This flush suffices because we are running on the target CPU
holding ->nocb_lock (thus having interrupts disabled), and
because rdp_offload_toggle() invokes rcu_segcblist_offload(),
which clears SEGCBLIST_OFFLOADED.  Thus future calls to
rcu_segcblist_completely_offloaded() will return false,
which means that future calls to rcu_nocb_try_bypass() will
refuse to put anything into the bypass.

I believe that this deserves a comment, particularly if I am
confused about what is really happening here.  ;-)

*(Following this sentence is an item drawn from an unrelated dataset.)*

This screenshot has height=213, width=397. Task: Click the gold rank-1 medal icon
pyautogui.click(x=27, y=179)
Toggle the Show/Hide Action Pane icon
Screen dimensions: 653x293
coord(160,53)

On another topic, since I saw it along the way...

The header comment for rcu_segcblist_offload() says that the
structure must be empty, but that isn't really the case, is it?

>  	ret = rdp_offload_toggle(rdp, false, flags);
>  	swait_event_exclusive(rdp->nocb_state_wq,
>  			      !rcu_segcblist_test_flags(cblist, SEGCBLIST_KTHREAD_CB |
> @@ -2422,19 +2434,22 @@ static long rcu_nocb_rdp_deoffload(void *arg)
>  	rcu_nocb_unlock_irqrestore(rdp, flags);
>  	del_timer_sync(&rdp->nocb_timer);
>  
> +	/* Sanity check */
> +	WARN_ON_ONCE(rcu_cblist_n_cbs(&rdp->nocb_bypass));
> +
>  	/*
> -	 * Flush bypass. While IRQs are disabled and once we set
> -	 * SEGCBLIST_SOFTIRQ_ONLY, no callback is supposed to be
> -	 * enqueued on bypass.
> +	 * Lock one last time so we see latest updates from kthreads and timer

You lost me here.  What updates are we seeing from kthreads and timers?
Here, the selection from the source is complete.